Melihat sisa roti kakaknya, Ethan langsung menjumput kemudian melahapnya bak mendapat rejeki nomplok. Di balik sifat prefeksionis Rosie, tetap saja punya kebiasaan buruk yaitu menyisakan makanan.

***

Setelah puas dengan sarapan, Ethan mengambil segelas air dari dispenser, diteguknya hingga tandas. Perutnya terasa lega setelah bersendawa  di pagi hari.

Mengambil jeda sebentar, dia lantas membereskan peralatan makan di atas meja. Mencucui serta meanat di rak. Menuruti titah Rosie untuk merapikan sofa, Ethan bergegas melaksanakan tanggung jawabnya. Tidak ingin diomeli Rosie saat wanita itu pulang kerja, Ethan mulai melipat selimut. Ethan juga menjemur bantal sesuai perintah Rosie. Satu tugasnya beres.

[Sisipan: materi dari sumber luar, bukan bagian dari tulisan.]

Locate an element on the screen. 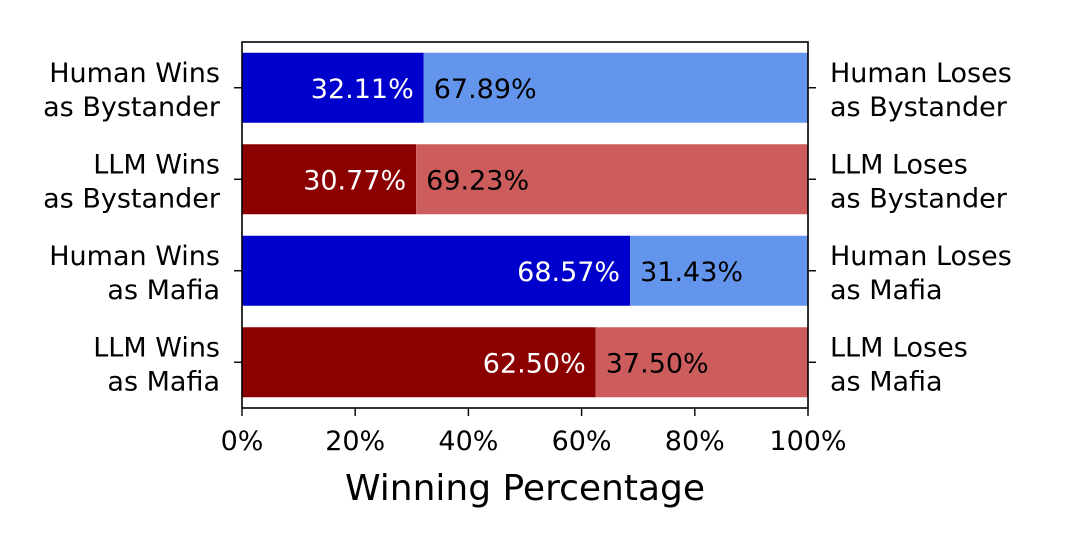 The image size is (1080, 541). win-data-label: 62.50% is located at coordinates (534, 364).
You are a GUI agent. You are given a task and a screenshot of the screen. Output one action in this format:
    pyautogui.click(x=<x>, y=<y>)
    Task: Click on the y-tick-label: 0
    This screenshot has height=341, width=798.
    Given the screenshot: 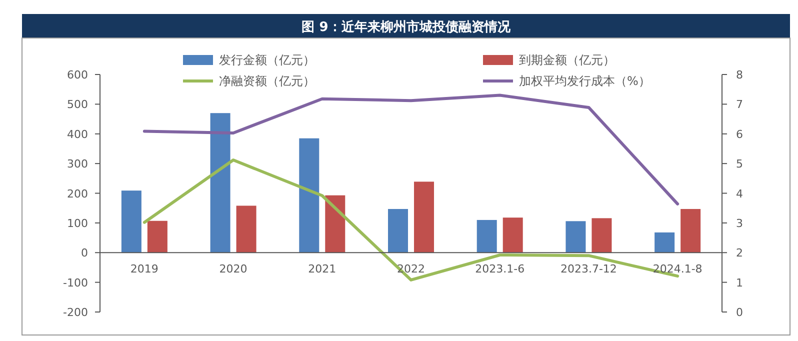 What is the action you would take?
    pyautogui.click(x=84, y=253)
    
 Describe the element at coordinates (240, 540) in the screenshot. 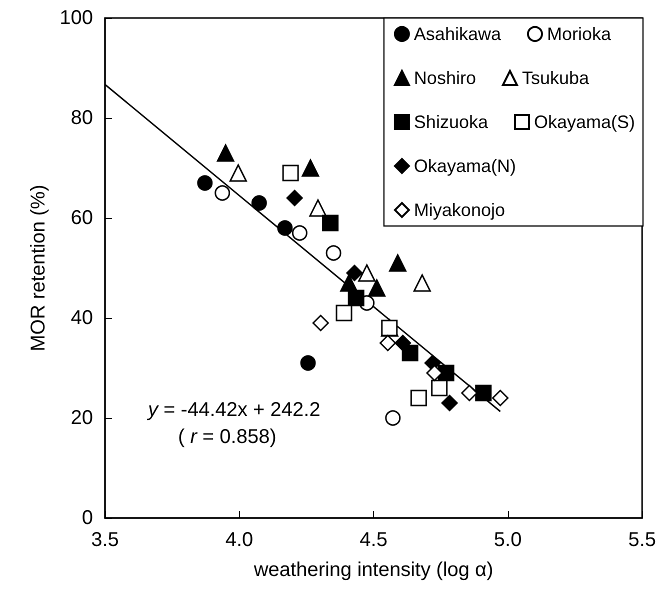

I see `x-tick-label: 4.0` at that location.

     Akan tetapi, Ethan tidak  puas dengan hanya membersihkan ruang tamu. Pria dua puluh enam tahun itu merasa nanggung jika keseluruhan rumah ini tidak dibereskan. Jadi, dia perlahan membuka  kamar Rosie dengan berbekal alat kebersihan.

    Perlahan Ethan membuka pintu kamar Rosie. Begitu pemandangan di depannya terlihat, Ethan tertegun. Bukan karena mewahnya kamar Rosie melainkan karena keadaan kamar Rosie yang berantakan. Pakaian bekas pakai diletakkan begitu saja di atas kasur, alat make up yang amburadul di atas meja rias dan pakaian dalam yang menjuntai di kursi kayu tempat Rosie mematut diri setiap hari sebelum bekerja membuat Ethan berkomentar.

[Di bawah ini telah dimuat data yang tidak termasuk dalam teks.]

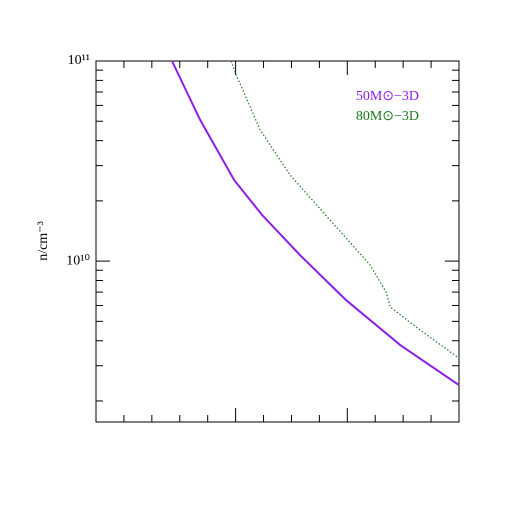 This screenshot has width=518, height=523. Describe the element at coordinates (78, 260) in the screenshot. I see `y-tick-label: 10¹⁰` at that location.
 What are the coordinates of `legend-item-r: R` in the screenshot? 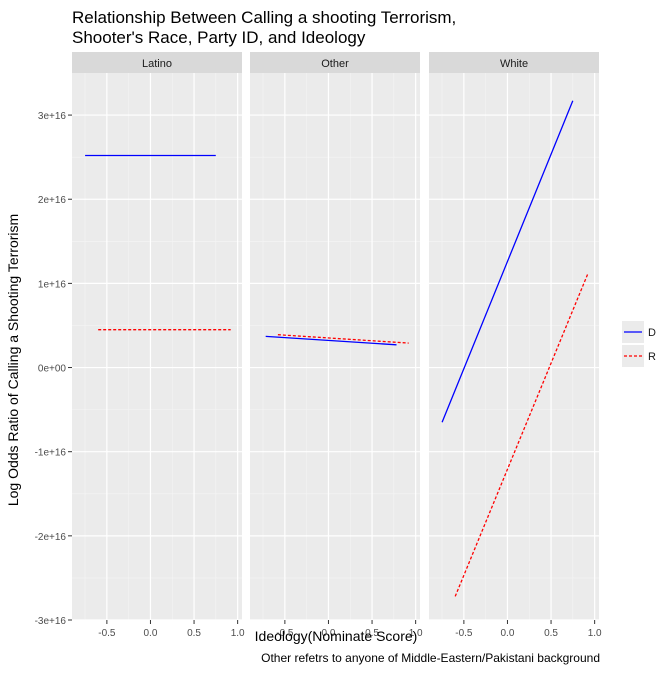 It's located at (639, 356).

“Cantik, tegas, wanita karir tapi-,” Ethan menelan salivanya sendiri-.”Berantakan banget!”

    Ethan menyapukan pandangan ke seluruh ruangan.  Dia memulai merapikan king size tempat pembaringan kakak perempuannya itu. Merapikan sprei yang kusut, mengembalikan beberapa potong baju dengan hanger yang masih tercantel di dalamnya. Seperti habis memilih pakaian yang pas untuk hari itu dan tidak sempat merapikannya.

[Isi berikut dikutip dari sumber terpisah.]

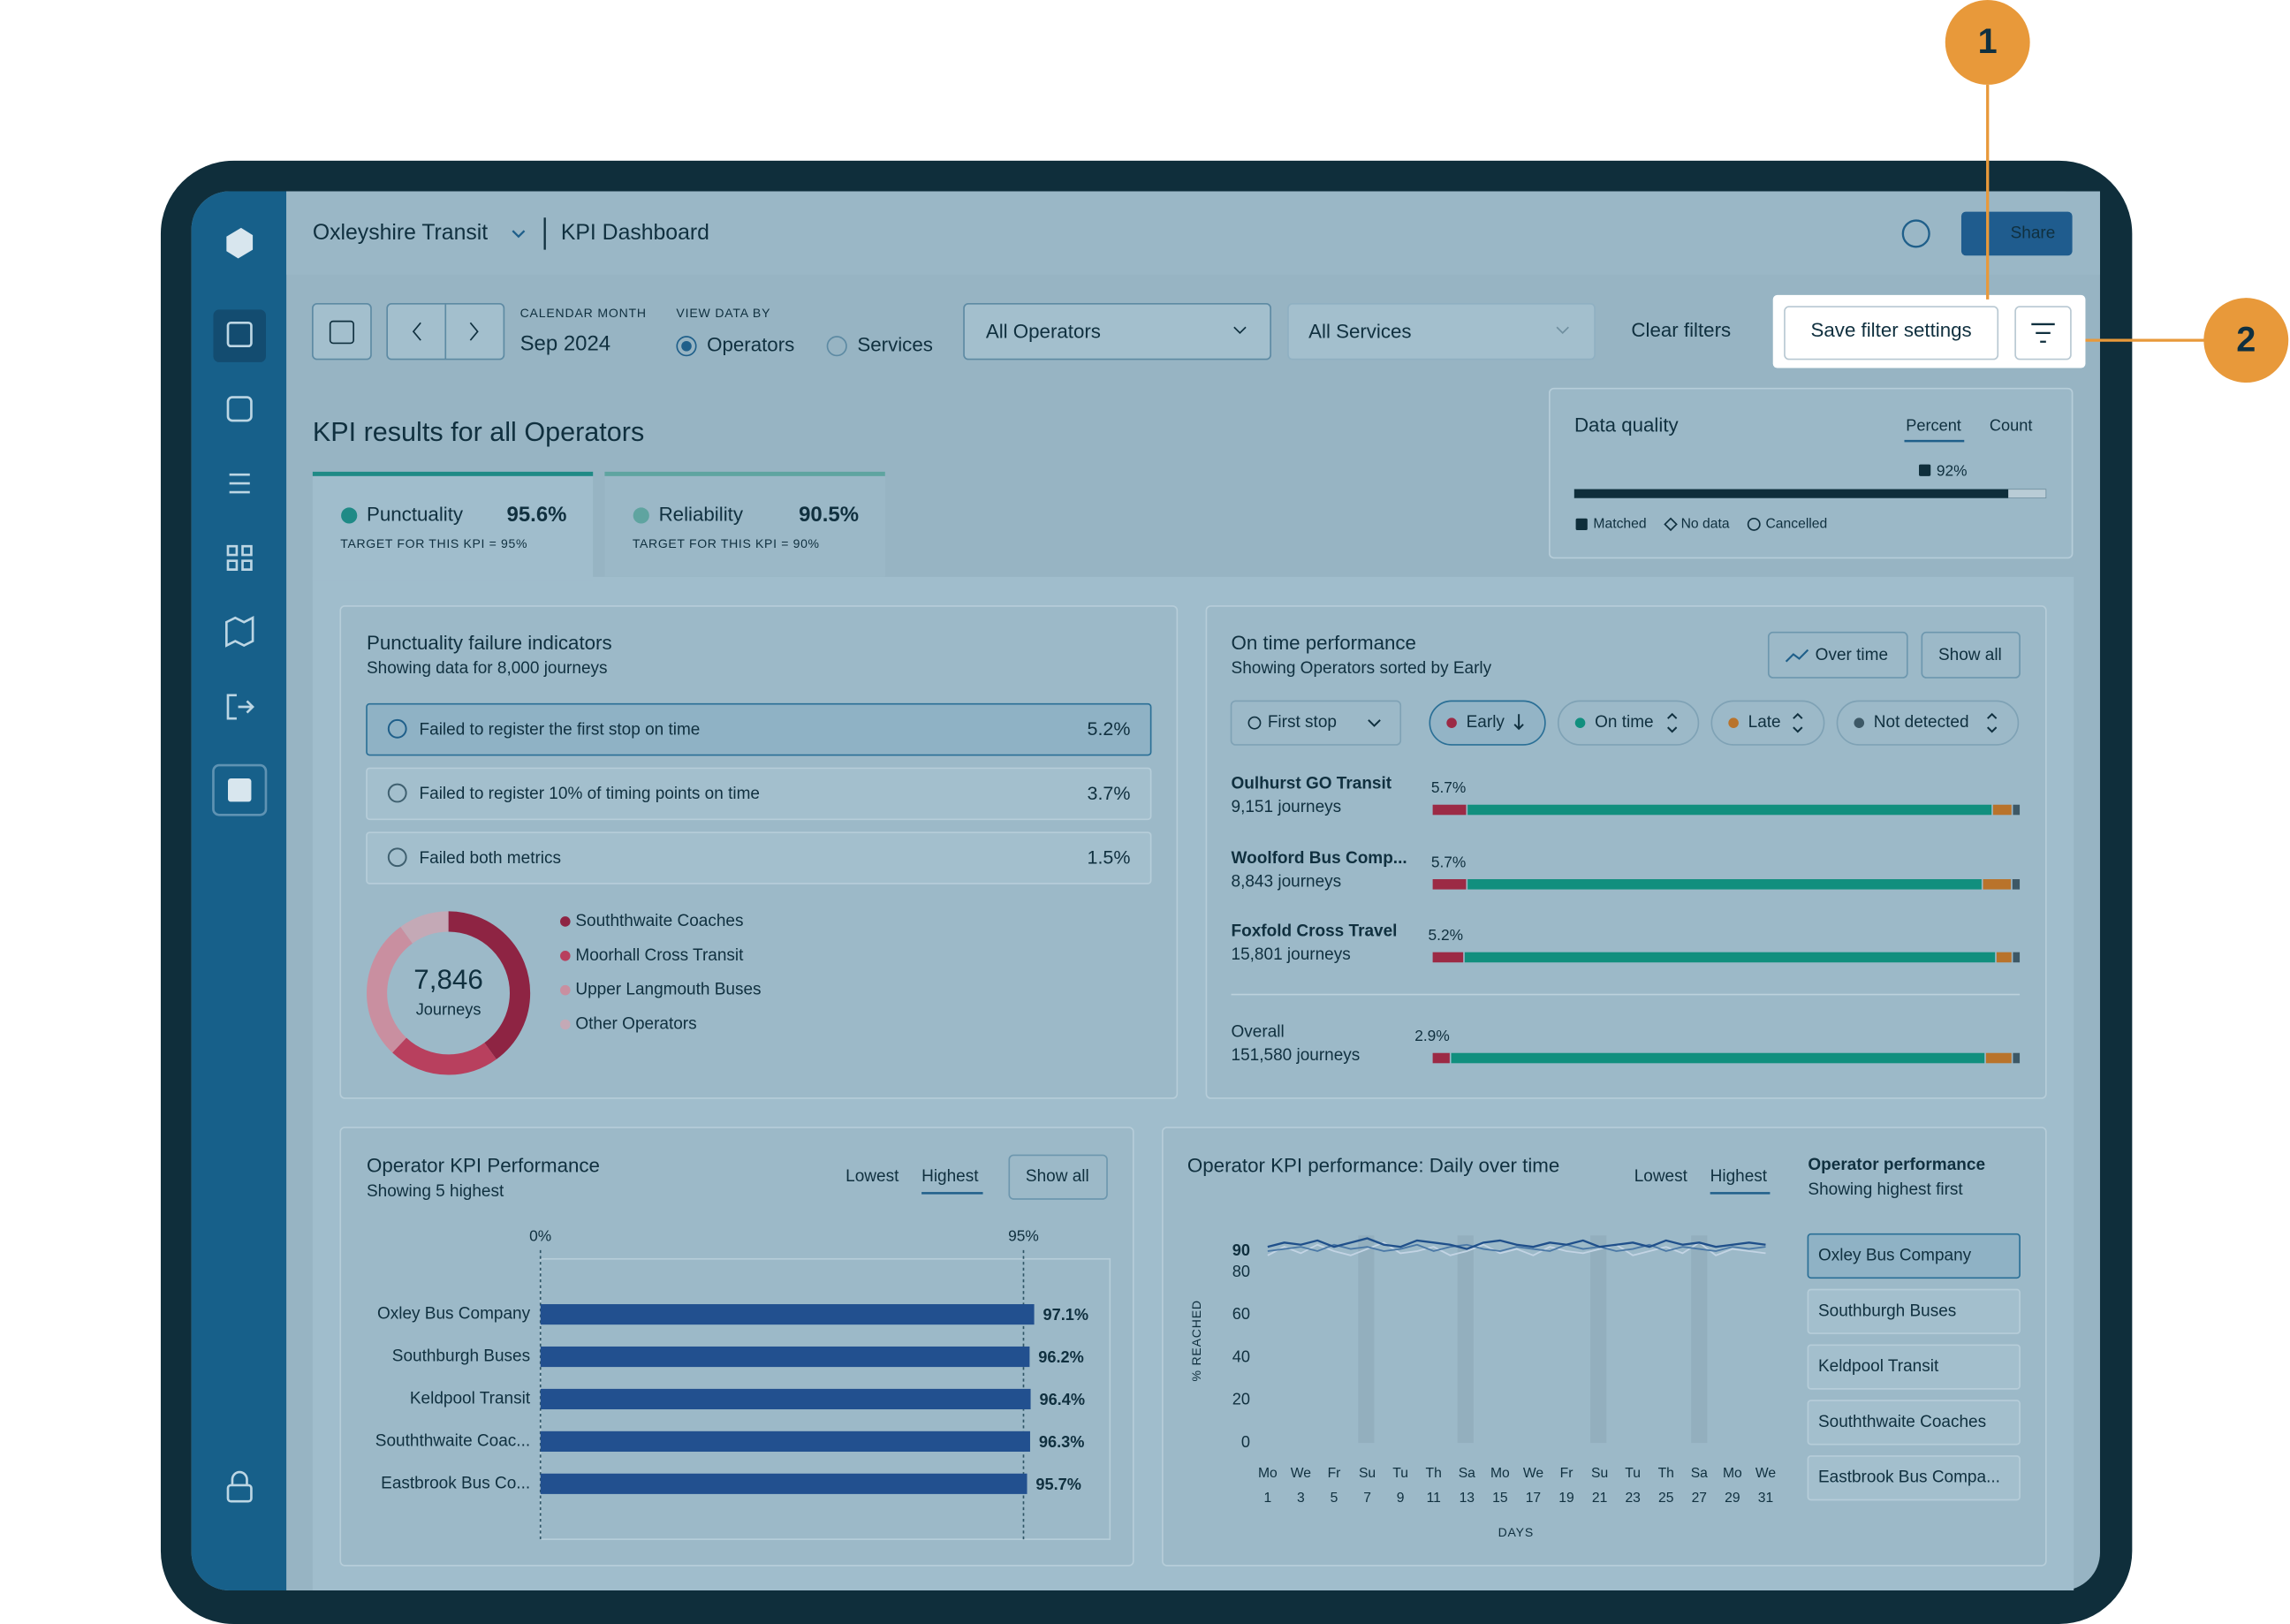 The image size is (2290, 1624). I want to click on indicator-value: 1.5%, so click(1110, 858).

   Ethan mengenyitkan alis sembari  menggeleng. Dengan gamang, tangannya meraih keranjang kosong di sudut kamar kemudian mulai memunguti baju kotor milik Rosie. Saat tangannya mengambil bra milik Rosie, Ethan iseng menarik kedua ujung penutup tombol kebanggaan sejuta kaum hawa lalu mengira ukuran benda itu.

“Kecil juga!” gumam Ethan.

      Puas melakukan keisengan seperti itu, Ethan melanjutkan tugasnya hingga sampai dimana Ethan harus membersihkan lantai dengan vacuum cleaner. Alat itu mulai bising melakukan fungsinya dengan dikendalikan Ethan.  Ethan mulai mengarahkan ujung penyedot ke kolong tempat tidur namun, sesaat kemudian, sesuatu menyumbat penyedot. Penasaran, Etan kemudian menariknya, memeriksa ke bawah kolong. Meraba-raba ke dalam sana.

     Begitu tangannya meraih sesuatu, dia menarik tangannya keluar dengan sebuah bingkai foto dari kayu yang penuh debu. Ethan berdiri, mengibaskan sarang laba-laba yang menempel pada bingkai itu. Samar-samar, gambar di dalam bingkai pun terlihat jelas.

     Di dalam gambar itu Rosie duduk dengan anggun di atas sofa single, mengenakan dress terusan warna putih. Rambut hitam lurus Rosie dibiarkan tergerai, ujungnya menjuntai melewati bahu. Riasannya pun begitu natural dengan polesan lipstik warna merah muda yang membuatnya tampak menawan di dalam foto. Tepat di samping Rosie, Mario berdiri tegak denga setelan jas warna senada dengan Rosie. Pria berparas Asia timur itu sangat gagah dan berwibawa dalam foto sambil menggenggam erat tangan Rosie. Keduanya menyunggingkan senyum bahagia di depan background lukisan bunga berwarna putih.

"Mario san keren di sini tapi, malah dibiarkan disarangi laba-laba," celetuk Ethan.

Sekelebat terlintas di pikiran Ethan tentang Mario, dulu Ethan dan Mario sangat dekat. Bahkan, Mario turut mengantar kepergian Ethan sampai bandara saat Ethan akan pergi ke Jepang namun, tiga bulan dia tidak tahu lagi kabar hubungan Mario dengan Rosie karena mereka sibuk dengan urusan masing-masing.

   Suatu hari tanpa sengaja, saat Ethan sedang mencari bahan tentang mata kuliah, Ethan tidak sengaja menemukan artikel tentang Mario.